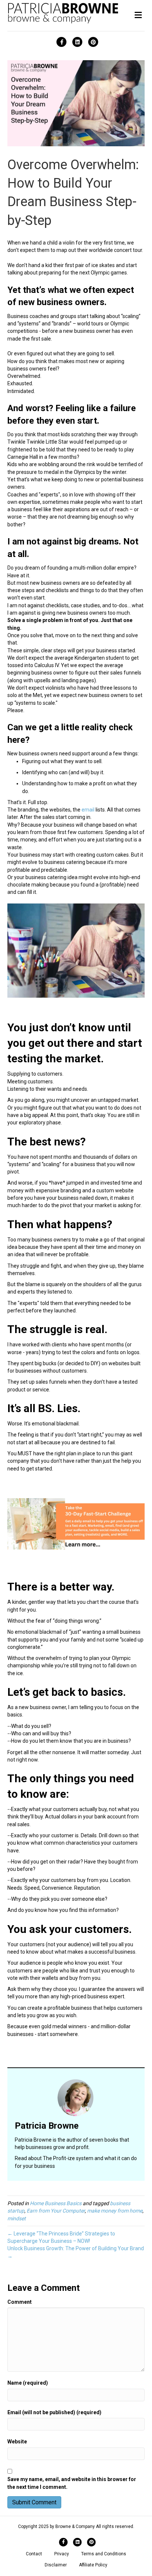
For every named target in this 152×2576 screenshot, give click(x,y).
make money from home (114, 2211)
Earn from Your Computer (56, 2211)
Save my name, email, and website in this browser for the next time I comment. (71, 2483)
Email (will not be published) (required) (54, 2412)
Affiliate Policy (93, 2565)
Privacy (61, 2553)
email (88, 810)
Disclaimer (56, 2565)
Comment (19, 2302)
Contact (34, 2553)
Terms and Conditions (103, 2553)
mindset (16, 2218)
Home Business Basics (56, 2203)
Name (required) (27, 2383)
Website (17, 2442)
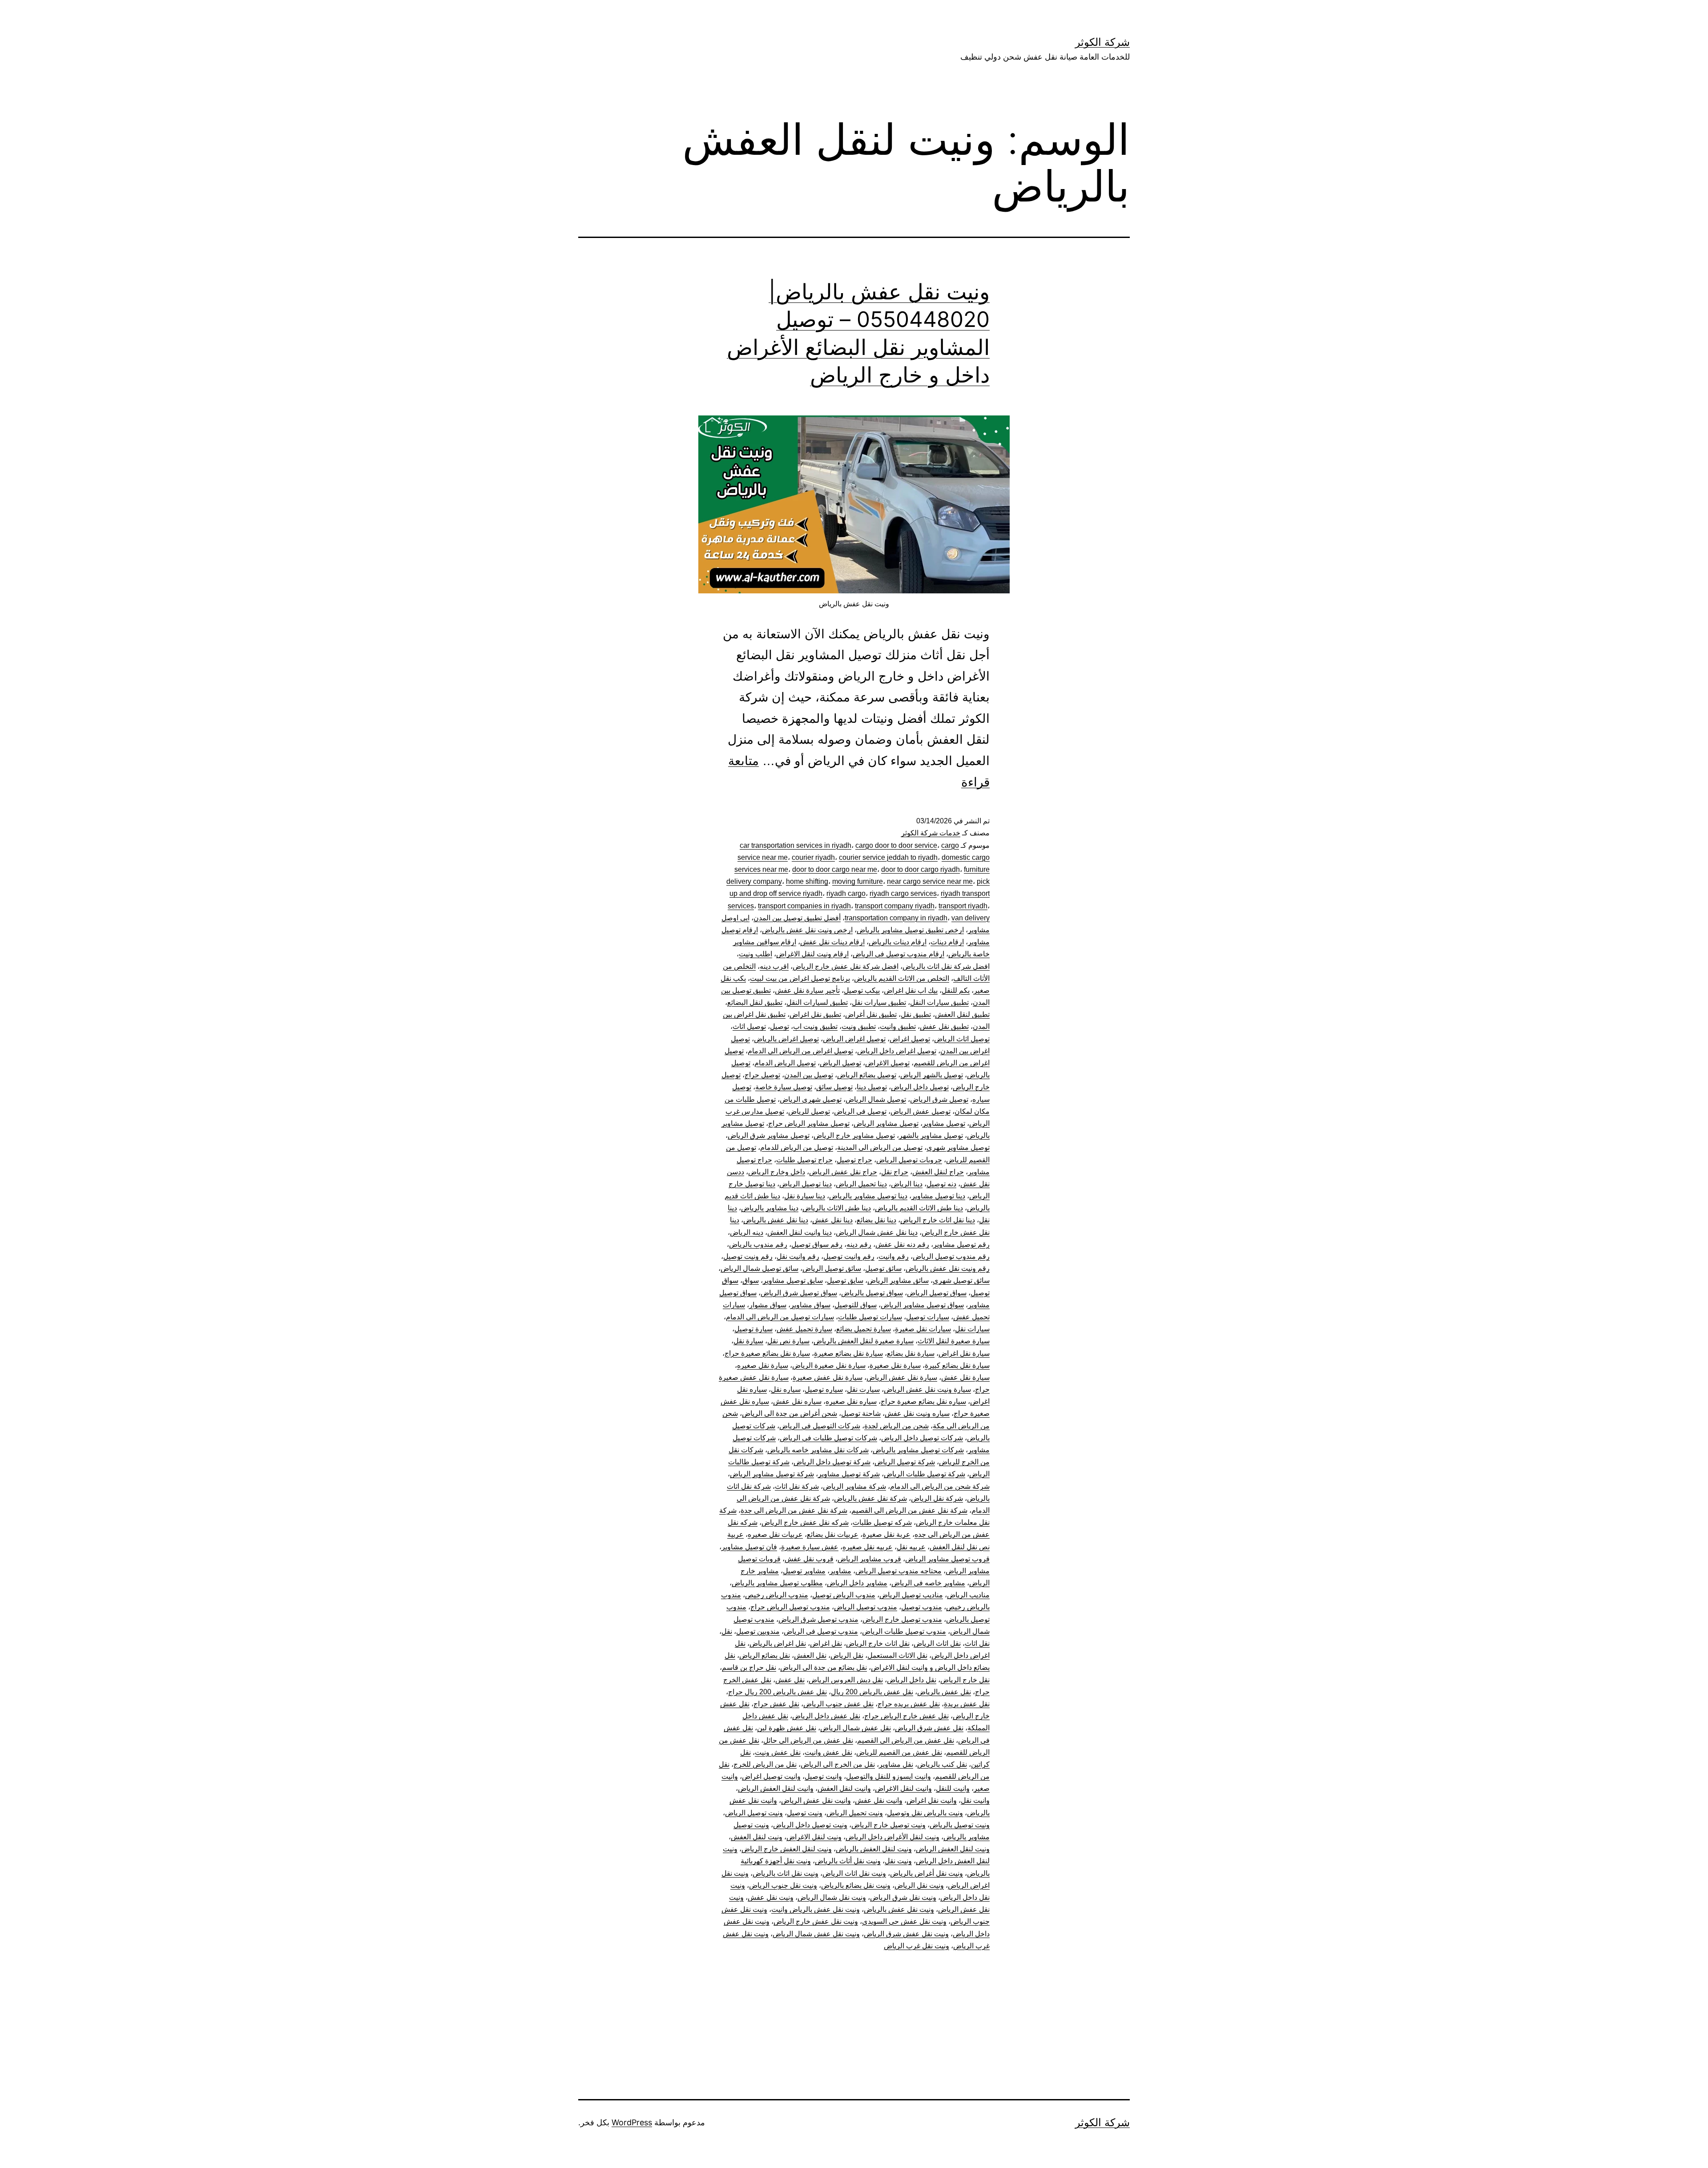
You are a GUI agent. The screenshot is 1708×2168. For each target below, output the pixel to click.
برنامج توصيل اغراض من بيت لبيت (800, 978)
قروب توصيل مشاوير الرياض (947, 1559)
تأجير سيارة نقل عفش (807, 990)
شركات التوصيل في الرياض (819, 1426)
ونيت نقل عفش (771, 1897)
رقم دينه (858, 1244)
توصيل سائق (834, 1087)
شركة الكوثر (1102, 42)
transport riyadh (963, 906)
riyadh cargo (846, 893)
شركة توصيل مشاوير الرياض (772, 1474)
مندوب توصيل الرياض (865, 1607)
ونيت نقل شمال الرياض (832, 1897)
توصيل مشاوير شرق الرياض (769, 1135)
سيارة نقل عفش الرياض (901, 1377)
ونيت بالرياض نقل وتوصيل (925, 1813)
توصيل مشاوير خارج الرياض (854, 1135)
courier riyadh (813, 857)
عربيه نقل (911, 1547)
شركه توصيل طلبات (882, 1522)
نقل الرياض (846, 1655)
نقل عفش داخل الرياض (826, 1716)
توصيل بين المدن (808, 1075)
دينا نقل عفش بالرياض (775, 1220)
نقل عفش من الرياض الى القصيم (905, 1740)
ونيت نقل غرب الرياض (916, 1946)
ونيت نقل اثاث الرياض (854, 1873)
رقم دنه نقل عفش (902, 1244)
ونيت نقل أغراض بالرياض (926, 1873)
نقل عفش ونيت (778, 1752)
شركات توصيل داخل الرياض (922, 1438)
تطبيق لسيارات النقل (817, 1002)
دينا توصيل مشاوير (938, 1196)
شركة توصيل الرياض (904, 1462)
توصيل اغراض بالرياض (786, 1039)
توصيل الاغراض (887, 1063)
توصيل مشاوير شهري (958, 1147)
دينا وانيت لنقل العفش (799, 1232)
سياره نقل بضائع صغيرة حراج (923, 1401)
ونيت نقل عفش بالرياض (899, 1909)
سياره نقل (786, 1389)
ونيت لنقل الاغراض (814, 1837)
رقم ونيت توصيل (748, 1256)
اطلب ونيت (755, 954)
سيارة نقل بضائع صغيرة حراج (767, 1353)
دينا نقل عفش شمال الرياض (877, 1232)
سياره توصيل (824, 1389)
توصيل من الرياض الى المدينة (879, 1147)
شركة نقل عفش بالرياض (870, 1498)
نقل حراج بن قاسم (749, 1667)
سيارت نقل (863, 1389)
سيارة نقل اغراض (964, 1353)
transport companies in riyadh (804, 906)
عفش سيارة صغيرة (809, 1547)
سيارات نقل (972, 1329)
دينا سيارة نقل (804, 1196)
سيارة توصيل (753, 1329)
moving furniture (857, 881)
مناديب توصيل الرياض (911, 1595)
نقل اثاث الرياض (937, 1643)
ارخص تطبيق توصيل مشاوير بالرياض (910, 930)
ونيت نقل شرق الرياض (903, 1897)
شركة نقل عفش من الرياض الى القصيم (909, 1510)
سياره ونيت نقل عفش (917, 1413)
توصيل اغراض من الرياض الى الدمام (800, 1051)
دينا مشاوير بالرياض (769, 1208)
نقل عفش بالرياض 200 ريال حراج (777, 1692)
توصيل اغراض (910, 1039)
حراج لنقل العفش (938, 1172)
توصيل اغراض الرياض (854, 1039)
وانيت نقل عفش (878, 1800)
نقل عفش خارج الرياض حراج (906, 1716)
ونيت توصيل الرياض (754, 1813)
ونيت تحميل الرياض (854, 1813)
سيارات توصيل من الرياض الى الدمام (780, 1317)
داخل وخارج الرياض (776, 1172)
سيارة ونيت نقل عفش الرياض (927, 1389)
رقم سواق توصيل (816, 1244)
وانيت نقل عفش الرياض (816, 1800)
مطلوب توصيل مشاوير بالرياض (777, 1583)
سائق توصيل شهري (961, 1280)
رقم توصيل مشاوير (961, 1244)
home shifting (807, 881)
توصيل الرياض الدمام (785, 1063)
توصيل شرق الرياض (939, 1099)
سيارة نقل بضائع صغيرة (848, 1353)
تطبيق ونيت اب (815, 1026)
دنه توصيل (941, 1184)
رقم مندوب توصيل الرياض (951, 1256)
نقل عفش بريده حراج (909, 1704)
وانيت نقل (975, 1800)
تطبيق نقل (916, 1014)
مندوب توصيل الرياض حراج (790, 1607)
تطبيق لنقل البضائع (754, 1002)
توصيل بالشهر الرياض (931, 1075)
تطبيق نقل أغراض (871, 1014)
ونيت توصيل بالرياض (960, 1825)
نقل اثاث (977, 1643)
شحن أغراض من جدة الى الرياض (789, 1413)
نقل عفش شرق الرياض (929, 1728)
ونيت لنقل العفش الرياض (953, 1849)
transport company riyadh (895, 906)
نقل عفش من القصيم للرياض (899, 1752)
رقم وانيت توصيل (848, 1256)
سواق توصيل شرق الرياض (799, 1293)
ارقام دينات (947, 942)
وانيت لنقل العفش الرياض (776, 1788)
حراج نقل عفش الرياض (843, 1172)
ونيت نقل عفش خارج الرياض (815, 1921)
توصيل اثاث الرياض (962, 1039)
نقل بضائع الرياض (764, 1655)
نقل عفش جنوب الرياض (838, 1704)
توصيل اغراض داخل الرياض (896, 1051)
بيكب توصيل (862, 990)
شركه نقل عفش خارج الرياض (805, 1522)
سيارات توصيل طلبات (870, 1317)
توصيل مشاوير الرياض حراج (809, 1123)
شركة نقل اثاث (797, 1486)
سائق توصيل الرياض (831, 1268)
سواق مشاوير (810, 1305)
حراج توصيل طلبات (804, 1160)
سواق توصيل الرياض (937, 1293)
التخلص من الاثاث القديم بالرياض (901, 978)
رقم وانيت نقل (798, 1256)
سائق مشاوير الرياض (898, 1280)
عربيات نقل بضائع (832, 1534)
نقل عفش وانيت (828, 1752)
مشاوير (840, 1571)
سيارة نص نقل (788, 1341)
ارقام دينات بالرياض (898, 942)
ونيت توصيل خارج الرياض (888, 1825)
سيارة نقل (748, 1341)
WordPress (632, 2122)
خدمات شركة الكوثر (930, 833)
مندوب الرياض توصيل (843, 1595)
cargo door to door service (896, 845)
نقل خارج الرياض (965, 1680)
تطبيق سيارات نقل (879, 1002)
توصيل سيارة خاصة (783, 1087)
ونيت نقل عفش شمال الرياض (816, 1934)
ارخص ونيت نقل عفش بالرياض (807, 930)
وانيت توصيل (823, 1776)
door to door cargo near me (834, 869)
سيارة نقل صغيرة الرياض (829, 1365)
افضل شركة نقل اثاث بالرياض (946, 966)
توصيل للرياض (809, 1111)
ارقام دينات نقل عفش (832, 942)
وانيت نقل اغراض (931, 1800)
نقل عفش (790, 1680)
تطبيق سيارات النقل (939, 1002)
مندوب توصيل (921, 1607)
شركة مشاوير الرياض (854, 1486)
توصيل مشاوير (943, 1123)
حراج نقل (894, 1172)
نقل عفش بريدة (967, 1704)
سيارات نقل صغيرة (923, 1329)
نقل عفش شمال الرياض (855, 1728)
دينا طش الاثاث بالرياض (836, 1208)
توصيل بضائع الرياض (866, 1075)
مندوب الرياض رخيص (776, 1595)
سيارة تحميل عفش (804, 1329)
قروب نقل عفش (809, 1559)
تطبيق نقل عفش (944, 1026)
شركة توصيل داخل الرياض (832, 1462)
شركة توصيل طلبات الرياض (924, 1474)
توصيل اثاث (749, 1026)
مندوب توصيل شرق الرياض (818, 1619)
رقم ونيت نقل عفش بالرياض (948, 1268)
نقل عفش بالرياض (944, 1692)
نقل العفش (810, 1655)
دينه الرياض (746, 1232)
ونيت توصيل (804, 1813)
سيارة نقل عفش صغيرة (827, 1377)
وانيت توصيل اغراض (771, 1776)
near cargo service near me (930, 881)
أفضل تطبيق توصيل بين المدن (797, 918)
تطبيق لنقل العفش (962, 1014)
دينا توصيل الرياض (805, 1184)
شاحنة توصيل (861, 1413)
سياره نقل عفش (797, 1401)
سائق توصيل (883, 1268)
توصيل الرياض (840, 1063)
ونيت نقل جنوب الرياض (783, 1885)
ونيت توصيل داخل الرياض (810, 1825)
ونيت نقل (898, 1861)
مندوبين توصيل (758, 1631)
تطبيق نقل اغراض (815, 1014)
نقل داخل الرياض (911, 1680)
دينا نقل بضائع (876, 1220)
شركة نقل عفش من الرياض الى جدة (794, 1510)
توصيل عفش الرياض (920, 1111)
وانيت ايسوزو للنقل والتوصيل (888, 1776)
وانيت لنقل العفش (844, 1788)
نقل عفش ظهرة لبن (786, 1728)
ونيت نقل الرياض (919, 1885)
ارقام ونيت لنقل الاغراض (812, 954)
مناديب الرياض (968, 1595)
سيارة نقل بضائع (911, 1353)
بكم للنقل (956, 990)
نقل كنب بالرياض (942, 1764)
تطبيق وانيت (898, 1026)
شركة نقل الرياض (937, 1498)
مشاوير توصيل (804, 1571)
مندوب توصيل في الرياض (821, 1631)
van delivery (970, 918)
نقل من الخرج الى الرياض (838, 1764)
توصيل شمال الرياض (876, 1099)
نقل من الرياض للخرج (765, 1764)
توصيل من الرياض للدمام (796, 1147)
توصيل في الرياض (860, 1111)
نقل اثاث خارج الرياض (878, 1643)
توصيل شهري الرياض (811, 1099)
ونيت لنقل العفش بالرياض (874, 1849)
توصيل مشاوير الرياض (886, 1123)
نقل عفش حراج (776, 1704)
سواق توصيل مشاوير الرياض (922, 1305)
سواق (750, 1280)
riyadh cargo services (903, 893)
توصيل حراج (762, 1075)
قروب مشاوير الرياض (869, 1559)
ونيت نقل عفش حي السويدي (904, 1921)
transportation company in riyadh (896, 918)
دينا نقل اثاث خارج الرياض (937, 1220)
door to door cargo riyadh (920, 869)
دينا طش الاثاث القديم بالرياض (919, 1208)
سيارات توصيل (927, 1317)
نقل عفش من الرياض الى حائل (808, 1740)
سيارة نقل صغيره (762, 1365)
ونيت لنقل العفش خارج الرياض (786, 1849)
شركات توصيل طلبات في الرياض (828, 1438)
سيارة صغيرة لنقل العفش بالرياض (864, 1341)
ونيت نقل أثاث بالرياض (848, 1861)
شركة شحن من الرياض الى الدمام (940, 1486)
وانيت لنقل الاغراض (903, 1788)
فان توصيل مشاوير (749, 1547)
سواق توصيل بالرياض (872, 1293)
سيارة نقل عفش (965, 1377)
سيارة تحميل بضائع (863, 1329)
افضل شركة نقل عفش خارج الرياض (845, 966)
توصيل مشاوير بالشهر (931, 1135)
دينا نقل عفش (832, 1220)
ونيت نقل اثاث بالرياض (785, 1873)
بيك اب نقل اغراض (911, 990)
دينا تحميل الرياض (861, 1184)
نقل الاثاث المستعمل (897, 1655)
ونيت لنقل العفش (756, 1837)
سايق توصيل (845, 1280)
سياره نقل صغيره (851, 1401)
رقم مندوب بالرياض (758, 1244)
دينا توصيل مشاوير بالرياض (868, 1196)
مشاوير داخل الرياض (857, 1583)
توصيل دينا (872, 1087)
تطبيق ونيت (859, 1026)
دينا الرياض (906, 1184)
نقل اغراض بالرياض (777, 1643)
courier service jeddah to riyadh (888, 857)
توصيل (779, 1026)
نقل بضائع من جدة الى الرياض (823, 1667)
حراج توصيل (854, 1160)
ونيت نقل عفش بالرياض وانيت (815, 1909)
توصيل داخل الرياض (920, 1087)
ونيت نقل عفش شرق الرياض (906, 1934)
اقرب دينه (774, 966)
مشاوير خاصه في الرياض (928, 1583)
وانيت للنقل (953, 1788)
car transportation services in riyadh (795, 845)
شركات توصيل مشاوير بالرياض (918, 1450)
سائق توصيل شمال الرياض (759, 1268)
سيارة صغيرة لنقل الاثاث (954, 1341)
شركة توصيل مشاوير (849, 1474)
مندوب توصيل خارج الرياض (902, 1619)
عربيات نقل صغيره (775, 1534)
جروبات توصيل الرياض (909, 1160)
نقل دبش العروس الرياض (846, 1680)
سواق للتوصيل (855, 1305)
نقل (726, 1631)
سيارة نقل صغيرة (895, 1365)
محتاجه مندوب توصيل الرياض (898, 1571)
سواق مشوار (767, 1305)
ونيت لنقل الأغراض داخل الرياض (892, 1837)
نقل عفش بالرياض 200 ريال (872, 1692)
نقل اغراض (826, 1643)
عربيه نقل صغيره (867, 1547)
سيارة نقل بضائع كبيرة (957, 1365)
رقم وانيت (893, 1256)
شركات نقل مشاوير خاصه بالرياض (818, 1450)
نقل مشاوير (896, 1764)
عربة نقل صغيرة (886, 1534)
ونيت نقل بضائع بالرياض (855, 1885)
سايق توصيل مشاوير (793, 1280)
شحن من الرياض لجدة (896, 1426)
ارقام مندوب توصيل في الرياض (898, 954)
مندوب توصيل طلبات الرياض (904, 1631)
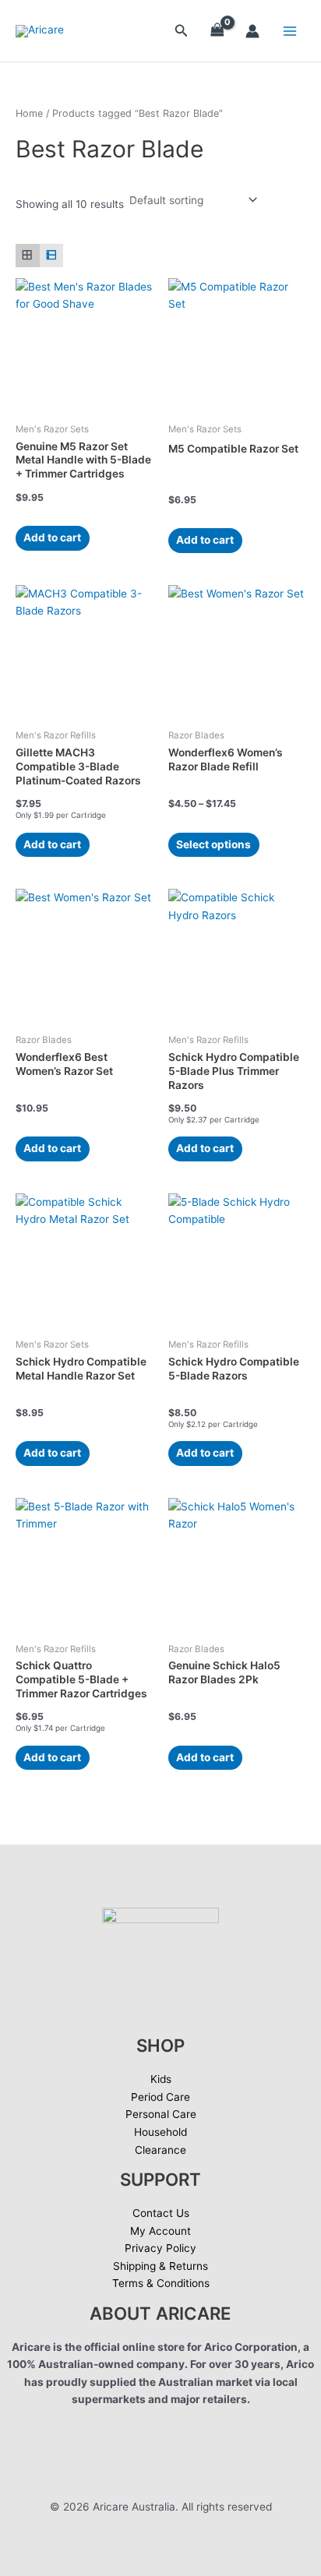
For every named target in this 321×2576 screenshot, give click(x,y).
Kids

Assignment: What is needed is a verbatim copy of every line in the records above from the one containing "نقل عفش من القصيم للرياض (899, 1752)" down to the one containing "توصيل مشاوير الرياض حراج (809, 1123)", both included, and nothing more.

Response to the exercise:
نقل عفش من القصيم للرياض (899, 1752)
رقم وانيت توصيل (848, 1256)
سواق توصيل شرق الرياض (799, 1293)
ارقام دينات (947, 942)
وانيت لنقل العفش الرياض (776, 1788)
حراج نقل عفش الرياض (843, 1172)
ونيت نقل عفش خارج الرياض (815, 1921)
توصيل اثاث الرياض (962, 1039)
نقل بضائع الرياض (764, 1655)
نقل عفش جنوب الرياض (838, 1704)
توصيل اغراض داخل الرياض (896, 1051)
بيكب توصيل (862, 990)
شركه نقل عفش خارج الرياض (805, 1522)
سيارات توصيل طلبات (870, 1317)
توصيل مشاوير الرياض حراج (809, 1123)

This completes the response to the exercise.